Bu gelişmeler ve Kosova’yı vatanımız olarak bilmemiz, ortaya koyduğunuz Startlar da bizim açımızdan çok önemlidir. Tarafımızca, yukarıdaki ortaya attığımız kaygılardan dolayı, UNMIK şu hususlarda hassasiyetli olmasını bekliyoruz.

Bu belgede, bir çeşit UNMIK resmi dillerinden mada Türk dilinin hangi ve ne seviyede eşit kullanışta olduğunu belirtmek gerekir. Amacımız, Kosova genelinde değil, Türklerin yaşadığı belediyelerdedir. Çoğunluk olmayan toplumların yaşadığı yerlerde (belediye organlarında, kurum ve kuruluşlarda vs.) bu toplumların dilleri ve yazıları resmi dillerle birlikte ve eşit haklı kullanılması gerekir .

Resmi diller konusunun açıklanması ve dayanağı belirtilmelidir. Bu yapılmazsa pratikte herkes resmi dillerden konuşur, diğer dilleri kullanışta kimse öneme almayacaktır, diğer dillerin hangileri olduğu, kimse bilemeyecektir. Yine yalınız, Türkçenin pratik kullanışında sorun olacaktır. Bu bir çeşit çözülmese ne kanunlar basılır ne de kimseye resmi bir yerde Türkçe hitap edilebilir inancındayız.

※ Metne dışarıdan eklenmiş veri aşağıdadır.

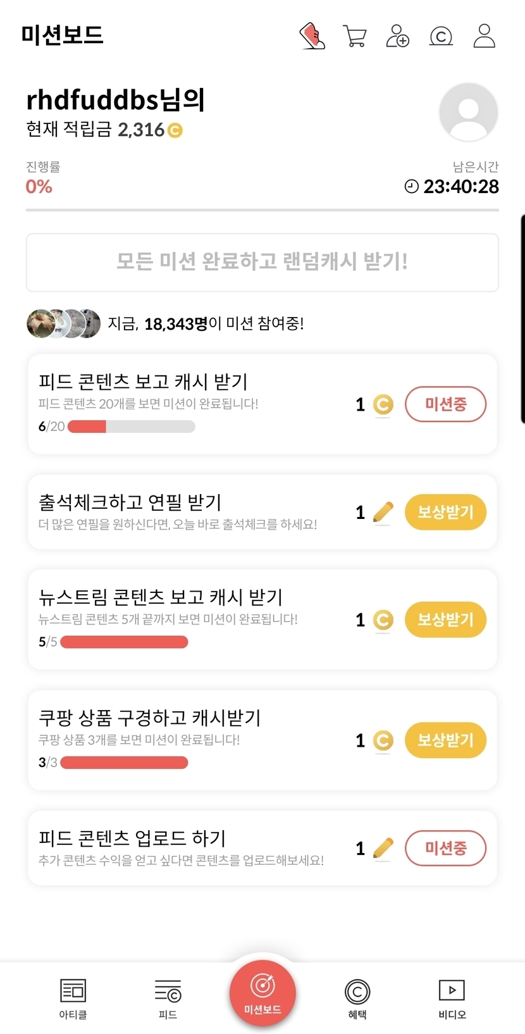Tap the gray profile avatar picture
525x1034 pixels.
tap(468, 112)
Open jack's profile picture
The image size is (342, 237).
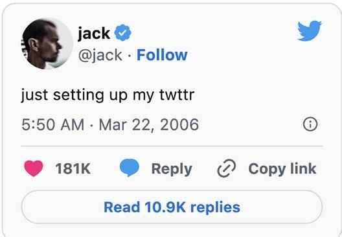[47, 43]
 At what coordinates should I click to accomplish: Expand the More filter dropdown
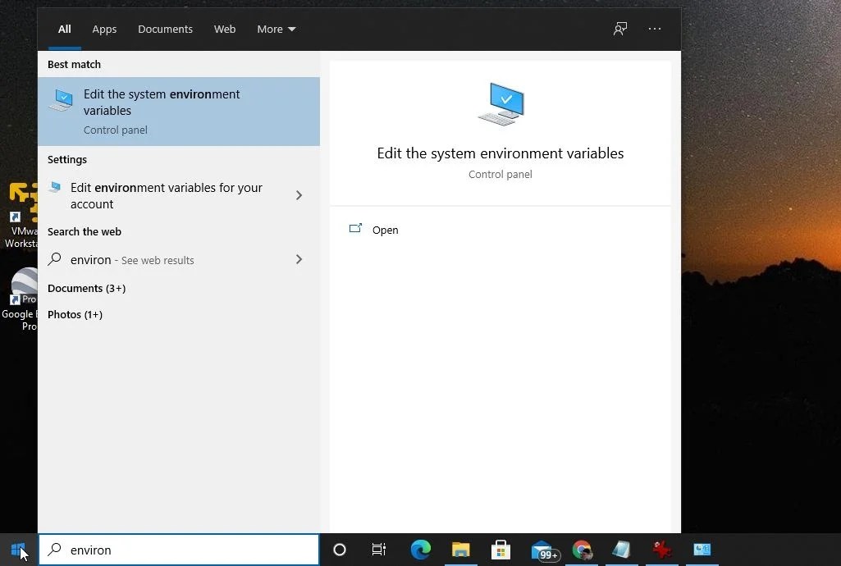[x=276, y=29]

Belediyelerde ve Kosova Meclisinde seçimlerle temsil edilemeyen ve siyasi örgütlenmesi var olan diğer topluluklar atamayla temsil edilmeliler.

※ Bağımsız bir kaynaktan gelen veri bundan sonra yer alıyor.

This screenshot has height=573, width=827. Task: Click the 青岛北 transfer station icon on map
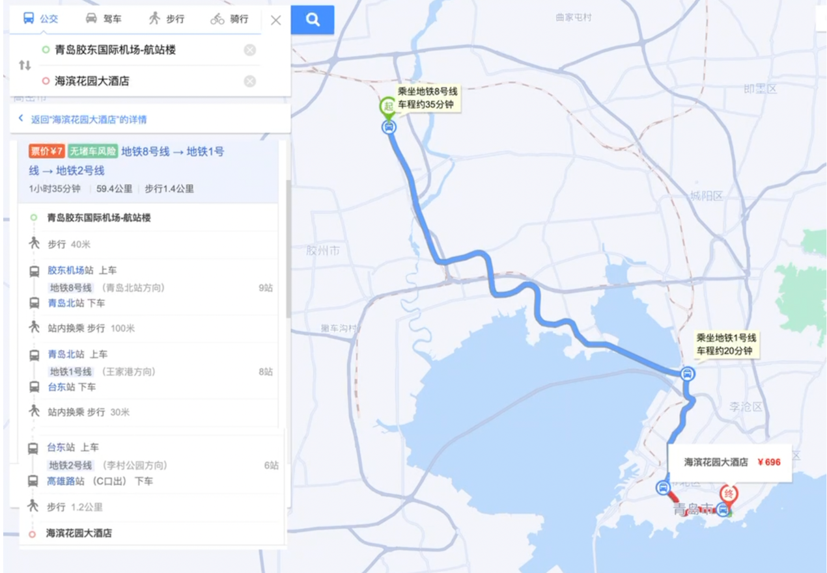pos(687,374)
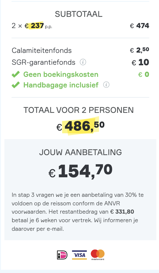159x273 pixels.
Task: Click the € 474 subtotal amount
Action: 139,26
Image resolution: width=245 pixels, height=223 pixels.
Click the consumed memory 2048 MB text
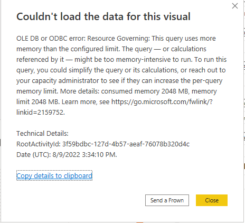tap(144, 91)
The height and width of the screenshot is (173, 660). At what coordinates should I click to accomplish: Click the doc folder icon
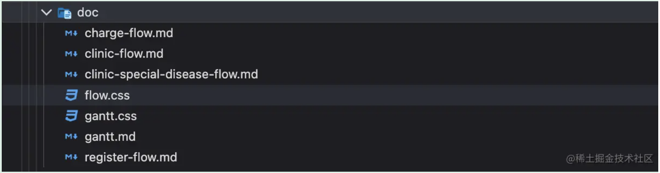click(65, 13)
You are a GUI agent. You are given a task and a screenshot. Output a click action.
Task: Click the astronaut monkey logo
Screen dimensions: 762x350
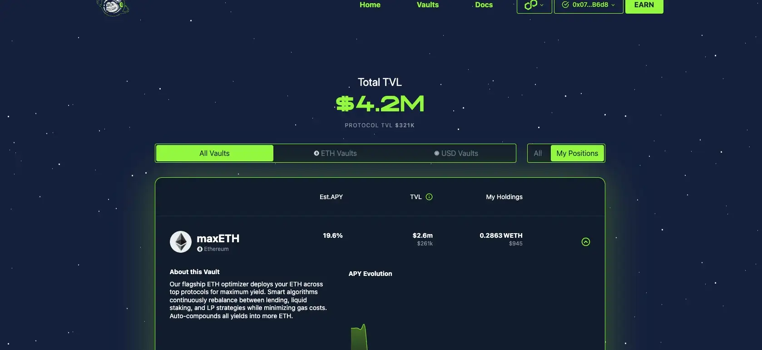(x=113, y=7)
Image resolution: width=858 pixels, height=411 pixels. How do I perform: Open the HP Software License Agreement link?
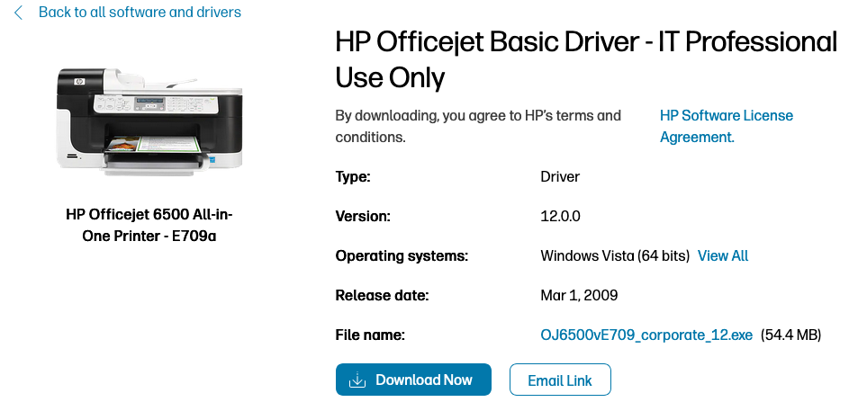point(726,127)
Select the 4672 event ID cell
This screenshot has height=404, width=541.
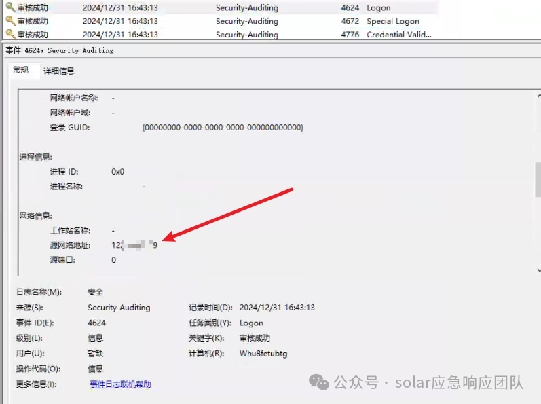[350, 21]
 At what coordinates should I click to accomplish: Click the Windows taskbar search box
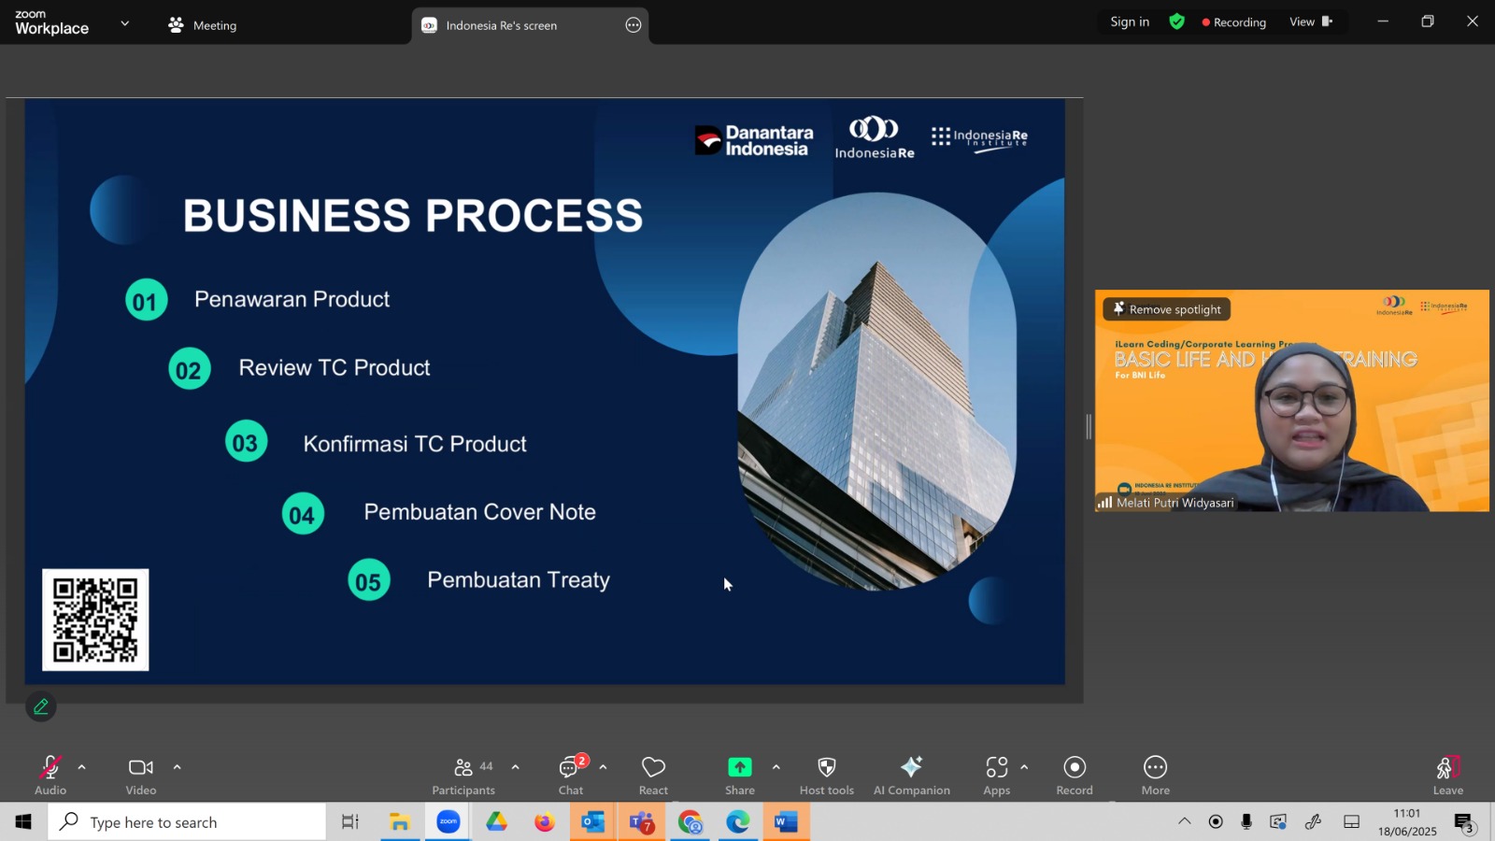tap(187, 822)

Anayasal çerçevede gibi azınlık yerine toplumlar terimlerinin kullanılması.

Medyalarda ( bilhassa radyo ve TV ) daha fazla imkanların sağlanılması.

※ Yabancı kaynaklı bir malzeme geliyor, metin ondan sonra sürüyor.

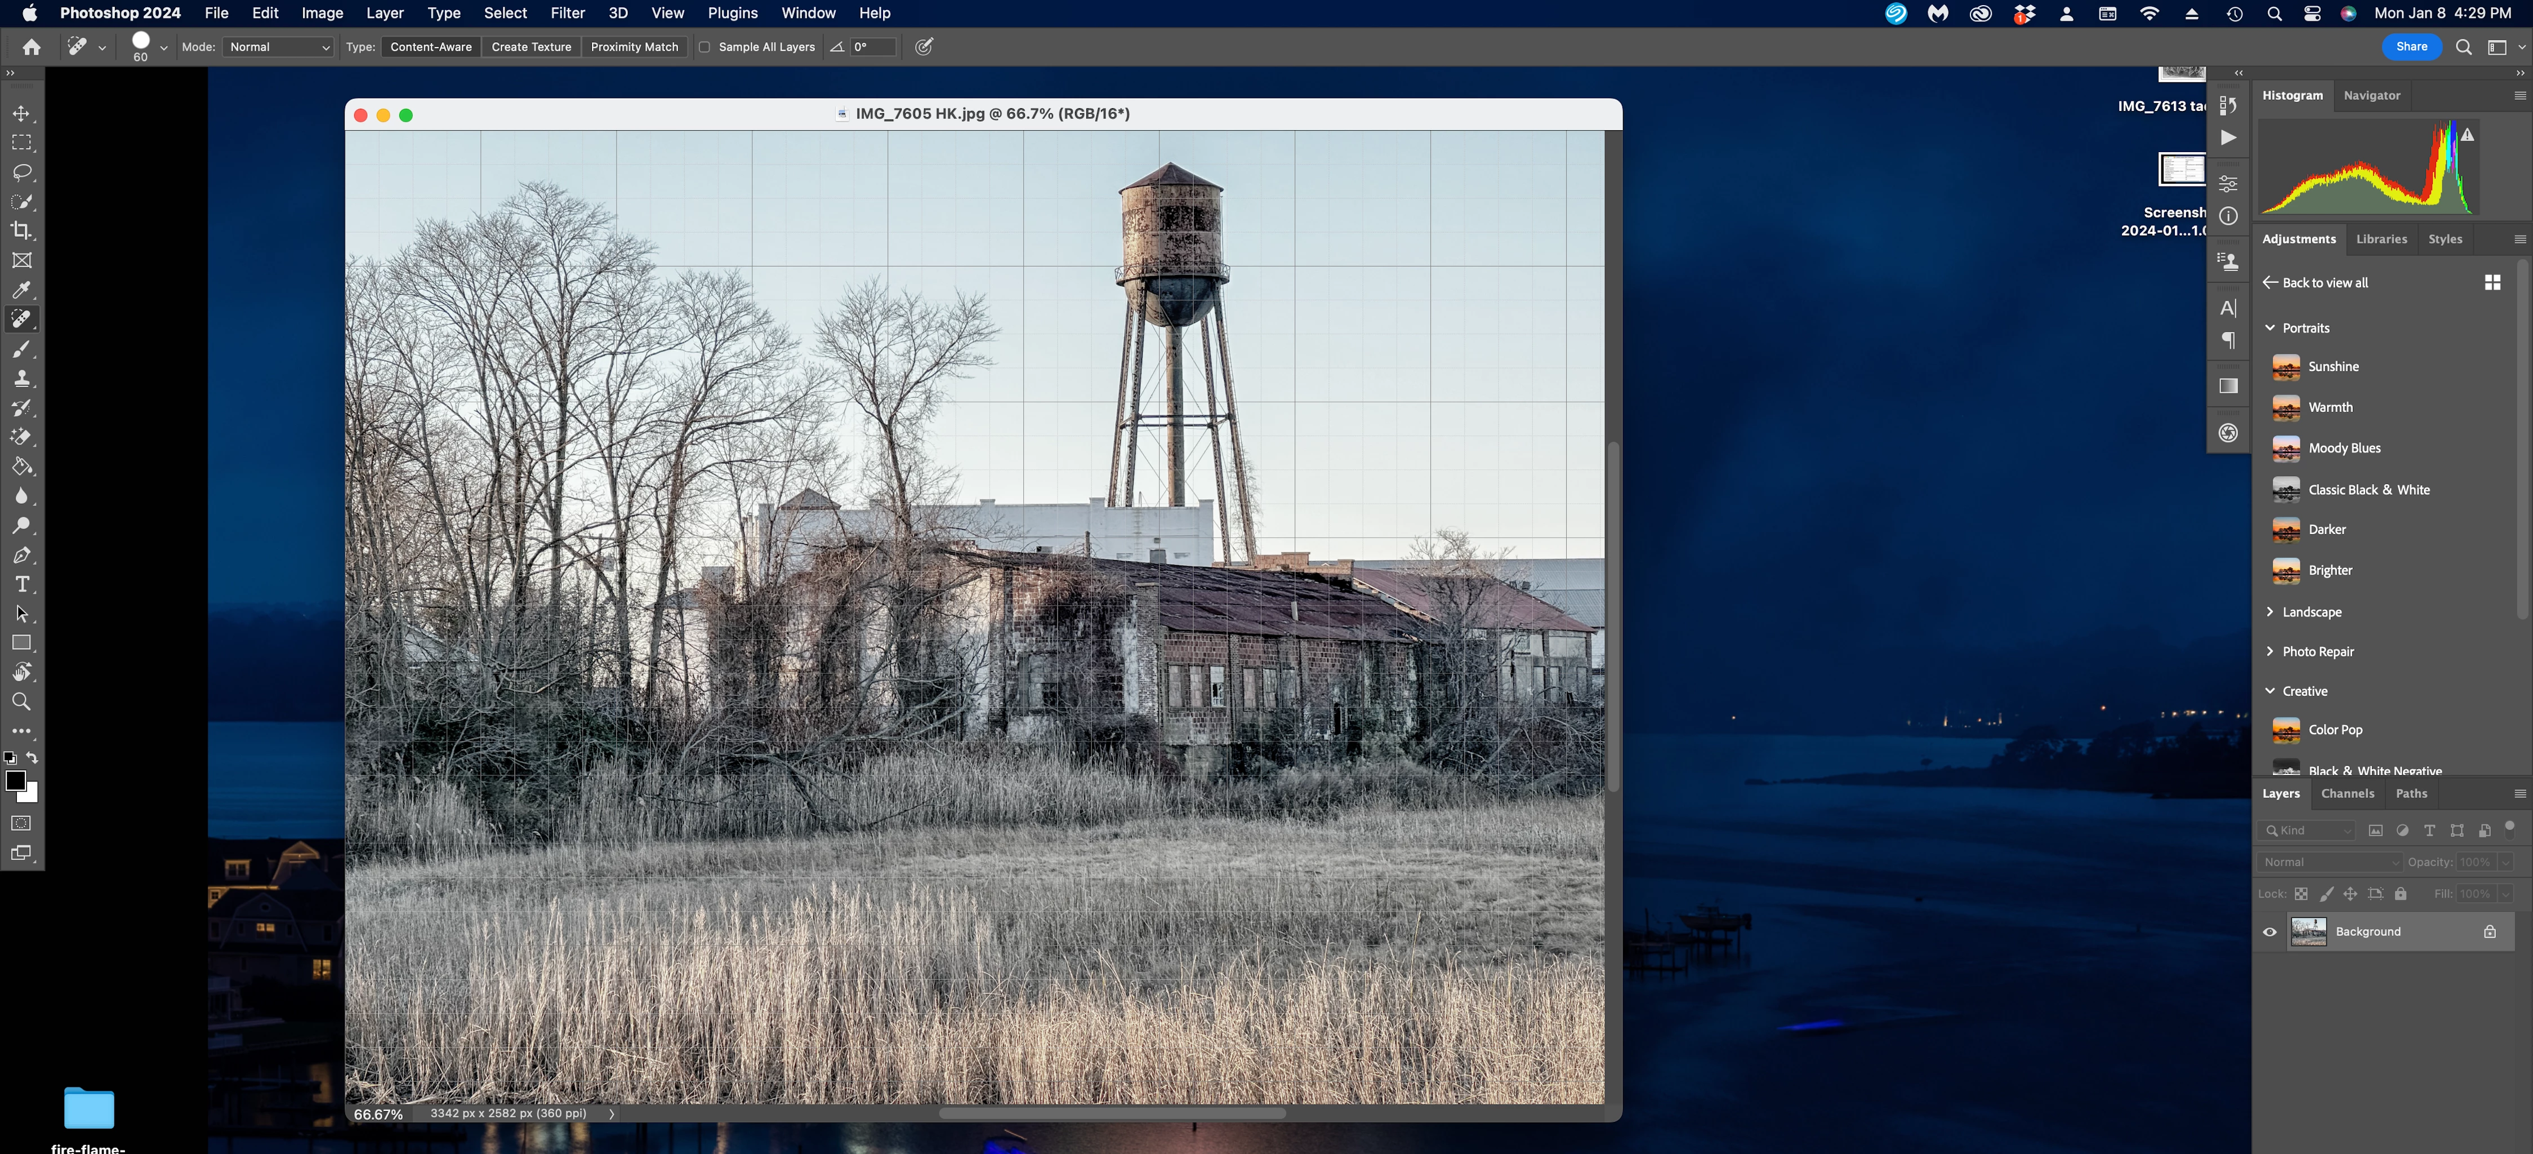This screenshot has width=2533, height=1154.
Task: Select the Zoom tool in toolbar
Action: click(x=21, y=701)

İşe alınmakta, gerçek milli mensubiyetin belli kurallara dayanarak tespit edilmesi.

Yurtdışında mezun olmuş, Kosova’lı öğrencilerin diploma denkliği kabul edilmesi.(Türkiye’de bugün 500 kadar öğrenci okuyor ve 100 kadar mezun olanların diploma sorunu çözülmemiştir).

Önemli görüşme ve evrakların yapılmasında diğer toplumların aktif katılmasını sağlamak.

Sayın Ross, verdiğimiz bilgi ve öneriler, Kosova ve Kosova’da herkesin daha iyi bir yaşam ve geleceği için amaçlıdır. Bu konular üzerinde sizlerle yine en kısa süre içerisinde görüşmeyi bekliyorum.

Çalışmalarınızda başarılar diler, saygılarımı sunarım.